• **Parts of the exercise**
[1] In the biography of Lee Edelman, what title does he hold at Tufts University?
[2] Carry on with the Lee Edelman biography, picking up after its last sentence.

• **Document section**
+ + + +
- Born: 1953 (age 72–73)
- Education: Northwestern University Yale University

= Lee Edelman =

American literary critic and academic

Lee Edelman (born 1953) is an American literary critic and academic. He is a professor of English at Tufts University. He is the author of several books.

==Early life==
Lee Edelman was born in 1953. He graduated with a Bachelor of Arts degree from Northwestern University, and he received an MA, MPhil, and PhD from Yale University.

==Career==
Edelman began his academic career as a scholar of twentieth-century American poetry. He has since become active in the field of queer theory, exploring the intersections of sexuality, rhetorical theory, cultural politics, and film. At Tufts University, he holds an appointment as the Fletcher Professor of English Literature and has served as the Chair of the English Department.

He gained international recognition for his books about queer theory, post-structuralism, psychoanalytic theory, and cultural studies. His first book, Transmemberment of Song: Hart Crane's Anatomies of Rhetoric and Desire, is a critique of Hart Crane's poetry. His second book, Homographesis: Essays in Gay Literary and Cultural Theory, explores the significance of gay literature. His third book, No Future: Queer Theory and the Death Drive, is a post-Lacanian analysis of queer theory. He co-wrote Sex, or the Unbearable with Lauren Berlant. His fourth solo book, Bad Education: Why Queer Theory Teaches Us Nothing, rejects the Lacanian conception of education and instead pursues a different queer pedagogy.
+ + + +
• **Dataset section**
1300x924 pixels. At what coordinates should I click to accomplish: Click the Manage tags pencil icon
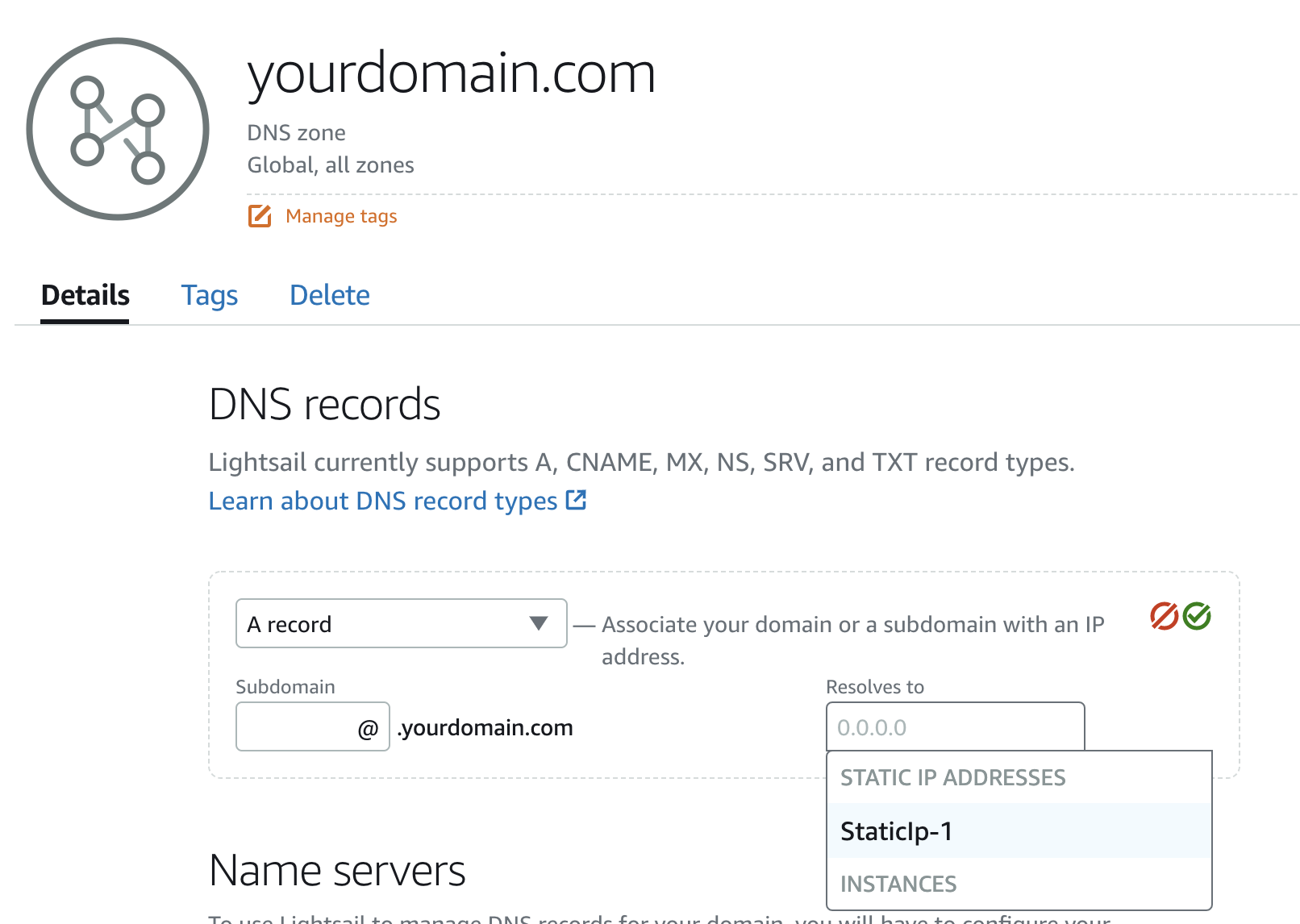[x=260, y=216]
+ + + +
• **Response list**
[1] He is the Fletcher Professor of English Literature.

[2]
Edelman's work has been contentious in queer theory, with José Esteban Muñoz's Cruising Utopia polemicizing against his "queer negativity." A 2005 Modern Language Association conference held a special symposium on the subject, with participants Robert L. Caserio, Lee Edelman, Jack Halberstam, José Esteban Muñoz, and Tim Dean debating the utility of the critique of reproductive futurism.

He was the co-founding editor of Duke University Press's Theory Q series in 2014, and remains a series editor.

==Personal life==
Edelman is married to critic and English professor Joseph Litvak.

==Bibliography==

=== Books ===
- "Transmemberment of Song: Hart Crane's Anatomies of Rhetoric and Desire" (1987)
- "Homographesis: Essays in Gay Literary and Cultural Theory" (1994)
- "No Future: Queer Theory and the Death Drive" (2004)
- "Sex, or the Unbearable" (2014)
- "Bad Education: Why Queer Theory Teaches Us Nothing" (2022)

=== Selected articles ===
- "An Ethics of Desubjectivation?" (2016)
- "Learning Nothing: Bad Education" (2017)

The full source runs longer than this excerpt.